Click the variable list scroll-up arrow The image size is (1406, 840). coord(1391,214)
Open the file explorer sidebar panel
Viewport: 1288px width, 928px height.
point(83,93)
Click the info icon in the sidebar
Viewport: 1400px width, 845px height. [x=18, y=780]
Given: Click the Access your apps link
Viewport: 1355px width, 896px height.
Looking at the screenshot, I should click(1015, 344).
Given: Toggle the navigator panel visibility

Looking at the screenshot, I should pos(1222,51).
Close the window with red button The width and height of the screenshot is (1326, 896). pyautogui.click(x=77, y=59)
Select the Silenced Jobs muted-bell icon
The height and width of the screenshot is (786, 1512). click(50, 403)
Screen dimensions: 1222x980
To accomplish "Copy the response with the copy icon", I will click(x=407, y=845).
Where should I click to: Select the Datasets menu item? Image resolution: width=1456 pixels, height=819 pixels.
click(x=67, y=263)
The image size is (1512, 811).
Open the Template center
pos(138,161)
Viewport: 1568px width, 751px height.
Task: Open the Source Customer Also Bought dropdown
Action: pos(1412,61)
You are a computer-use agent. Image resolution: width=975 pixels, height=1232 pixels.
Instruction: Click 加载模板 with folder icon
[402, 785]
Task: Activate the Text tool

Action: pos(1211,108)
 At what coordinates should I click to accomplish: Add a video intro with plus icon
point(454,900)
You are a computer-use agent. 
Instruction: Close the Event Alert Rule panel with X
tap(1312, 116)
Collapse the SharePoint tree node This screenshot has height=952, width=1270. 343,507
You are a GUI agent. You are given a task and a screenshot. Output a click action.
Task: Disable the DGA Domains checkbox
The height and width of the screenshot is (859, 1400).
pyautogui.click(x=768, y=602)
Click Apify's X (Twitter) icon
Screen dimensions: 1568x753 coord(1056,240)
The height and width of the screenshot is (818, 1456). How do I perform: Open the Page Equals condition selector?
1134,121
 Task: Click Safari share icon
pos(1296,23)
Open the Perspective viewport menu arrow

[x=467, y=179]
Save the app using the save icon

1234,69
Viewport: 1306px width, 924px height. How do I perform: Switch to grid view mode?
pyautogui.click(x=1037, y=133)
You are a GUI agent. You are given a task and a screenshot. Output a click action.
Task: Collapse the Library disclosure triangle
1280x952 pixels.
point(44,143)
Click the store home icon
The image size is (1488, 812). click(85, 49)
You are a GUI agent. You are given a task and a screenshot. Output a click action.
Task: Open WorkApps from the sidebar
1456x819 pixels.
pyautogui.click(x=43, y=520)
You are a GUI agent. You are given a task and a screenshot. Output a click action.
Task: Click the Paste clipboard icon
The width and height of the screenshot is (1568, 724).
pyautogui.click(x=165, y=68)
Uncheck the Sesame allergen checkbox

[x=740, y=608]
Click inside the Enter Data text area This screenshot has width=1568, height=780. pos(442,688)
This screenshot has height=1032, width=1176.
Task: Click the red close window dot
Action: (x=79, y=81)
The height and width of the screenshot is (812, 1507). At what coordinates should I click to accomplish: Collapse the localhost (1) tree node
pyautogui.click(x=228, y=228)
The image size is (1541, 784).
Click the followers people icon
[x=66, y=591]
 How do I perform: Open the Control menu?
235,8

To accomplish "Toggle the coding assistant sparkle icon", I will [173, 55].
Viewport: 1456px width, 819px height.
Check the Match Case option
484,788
::::::::::
THE TASK: Once you have read the material, set it down again word for word.

ANSWER SPACE:
Click the variable list scroll-up arrow The image size is (1406, 840). coord(1391,214)
Open the file explorer sidebar panel
Viewport: 1288px width, 928px height.
point(83,93)
Click the info icon in the sidebar
Viewport: 1400px width, 845px height. [x=18, y=780]
Given: Click the Access your apps link
Viewport: 1355px width, 896px height.
Looking at the screenshot, I should click(1015, 344).
Given: Toggle the navigator panel visibility

Looking at the screenshot, I should pos(1222,51).
Close the window with red button The width and height of the screenshot is (1326, 896). pyautogui.click(x=77, y=59)
Select the Silenced Jobs muted-bell icon
The height and width of the screenshot is (786, 1512). click(50, 403)
Screen dimensions: 1222x980
To accomplish "Copy the response with the copy icon", I will click(x=407, y=845).
Where should I click to: Select the Datasets menu item? Image resolution: width=1456 pixels, height=819 pixels.
click(x=67, y=263)
The image size is (1512, 811).
Open the Template center
pos(138,161)
Viewport: 1568px width, 751px height.
Task: Open the Source Customer Also Bought dropdown
Action: pos(1412,61)
You are a computer-use agent. Image resolution: width=975 pixels, height=1232 pixels.
Instruction: Click 加载模板 with folder icon
[402, 785]
Task: Activate the Text tool

Action: pos(1211,108)
 At what coordinates should I click to accomplish: Add a video intro with plus icon
point(454,900)
You are a computer-use agent. 
Instruction: Close the Event Alert Rule panel with X
tap(1312, 116)
Collapse the SharePoint tree node This screenshot has height=952, width=1270. 343,507
You are a GUI agent. You are given a task and a screenshot. Output a click action.
Task: Disable the DGA Domains checkbox
The height and width of the screenshot is (859, 1400).
pyautogui.click(x=768, y=602)
Click Apify's X (Twitter) icon
Screen dimensions: 1568x753 coord(1056,240)
The height and width of the screenshot is (818, 1456). How do I perform: Open the Page Equals condition selector?
1134,121
 Task: Click Safari share icon
pos(1296,23)
Open the Perspective viewport menu arrow

[x=467, y=179]
Save the app using the save icon

1234,69
Viewport: 1306px width, 924px height. How do I perform: Switch to grid view mode?
pyautogui.click(x=1037, y=133)
You are a GUI agent. You are given a task and a screenshot. Output a click action.
Task: Collapse the Library disclosure triangle
1280x952 pixels.
point(44,143)
Click the store home icon
The image size is (1488, 812). click(85, 49)
You are a GUI agent. You are given a task and a screenshot. Output a click action.
Task: Open WorkApps from the sidebar
1456x819 pixels.
pyautogui.click(x=43, y=520)
You are a GUI agent. You are given a task and a screenshot. Output a click action.
Task: Click the Paste clipboard icon
The width and height of the screenshot is (1568, 724).
pyautogui.click(x=165, y=68)
Uncheck the Sesame allergen checkbox

[x=740, y=608]
Click inside the Enter Data text area This screenshot has width=1568, height=780. pos(442,688)
This screenshot has height=1032, width=1176.
Task: Click the red close window dot
Action: (x=79, y=81)
The height and width of the screenshot is (812, 1507). At what coordinates should I click to accomplish: Collapse the localhost (1) tree node
pyautogui.click(x=228, y=228)
The image size is (1541, 784).
Click the followers people icon
[x=66, y=591]
 How do I perform: Open the Control menu?
235,8

To accomplish "Toggle the coding assistant sparkle icon", I will [173, 55].
Viewport: 1456px width, 819px height.
Check the Match Case option
484,788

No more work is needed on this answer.